● **Stated exercise**: Extract each line of the data below that contains the string "Operating", treating uppercase and lowercase letters as different.

● **Entries shown**:
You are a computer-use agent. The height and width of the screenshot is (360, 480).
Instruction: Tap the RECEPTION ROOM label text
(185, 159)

---

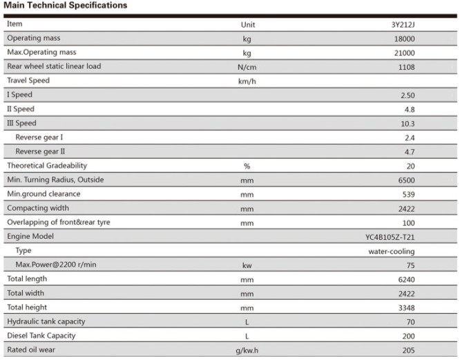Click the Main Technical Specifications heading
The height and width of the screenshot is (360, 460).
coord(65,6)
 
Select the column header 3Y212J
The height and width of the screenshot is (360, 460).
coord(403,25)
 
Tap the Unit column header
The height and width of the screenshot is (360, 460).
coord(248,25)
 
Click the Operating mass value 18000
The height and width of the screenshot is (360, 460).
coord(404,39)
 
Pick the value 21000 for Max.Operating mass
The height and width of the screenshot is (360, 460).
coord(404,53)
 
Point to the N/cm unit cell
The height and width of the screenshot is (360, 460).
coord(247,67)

● **Exercise response**:
Click the Operating mass value 18000
Pick the value 21000 for Max.Operating mass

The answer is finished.